(DATA UNDER STUDY Opens)
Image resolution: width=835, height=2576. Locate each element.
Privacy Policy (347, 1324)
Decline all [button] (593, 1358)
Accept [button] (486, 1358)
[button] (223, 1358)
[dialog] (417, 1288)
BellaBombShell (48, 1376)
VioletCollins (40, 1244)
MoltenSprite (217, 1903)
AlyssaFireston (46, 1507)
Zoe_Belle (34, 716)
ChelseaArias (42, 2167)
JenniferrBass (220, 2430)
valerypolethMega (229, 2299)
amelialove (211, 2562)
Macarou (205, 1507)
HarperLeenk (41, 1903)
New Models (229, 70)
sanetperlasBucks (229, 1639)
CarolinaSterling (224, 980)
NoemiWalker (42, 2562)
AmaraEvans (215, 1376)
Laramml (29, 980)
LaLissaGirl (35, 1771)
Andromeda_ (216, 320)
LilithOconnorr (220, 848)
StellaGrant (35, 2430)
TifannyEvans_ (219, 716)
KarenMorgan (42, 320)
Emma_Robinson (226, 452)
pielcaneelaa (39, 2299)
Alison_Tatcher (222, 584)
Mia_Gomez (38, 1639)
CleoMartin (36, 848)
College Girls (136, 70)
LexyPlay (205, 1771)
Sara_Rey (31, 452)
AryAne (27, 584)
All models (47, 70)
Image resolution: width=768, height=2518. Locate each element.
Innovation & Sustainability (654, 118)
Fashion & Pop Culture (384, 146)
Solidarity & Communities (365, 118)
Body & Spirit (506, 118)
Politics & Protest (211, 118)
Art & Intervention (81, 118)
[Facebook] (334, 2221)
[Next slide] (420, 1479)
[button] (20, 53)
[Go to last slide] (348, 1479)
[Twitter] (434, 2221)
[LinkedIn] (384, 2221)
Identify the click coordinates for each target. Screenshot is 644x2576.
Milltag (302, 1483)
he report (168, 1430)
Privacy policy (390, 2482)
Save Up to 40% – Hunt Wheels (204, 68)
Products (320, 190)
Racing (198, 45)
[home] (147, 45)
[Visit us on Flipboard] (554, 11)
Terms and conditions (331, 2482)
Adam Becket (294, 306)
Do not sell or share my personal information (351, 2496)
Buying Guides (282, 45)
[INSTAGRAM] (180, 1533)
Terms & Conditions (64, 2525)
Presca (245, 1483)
(DATA UNDER STUDY Closes)
(INSTRUCTIONS TO FOLLOW):
All lines above that contain the word "button" are to be copied.

(FINISHED EXERCISE):
Decline all [button] (593, 1358)
Accept [button] (486, 1358)
[button] (223, 1358)
[button] (20, 53)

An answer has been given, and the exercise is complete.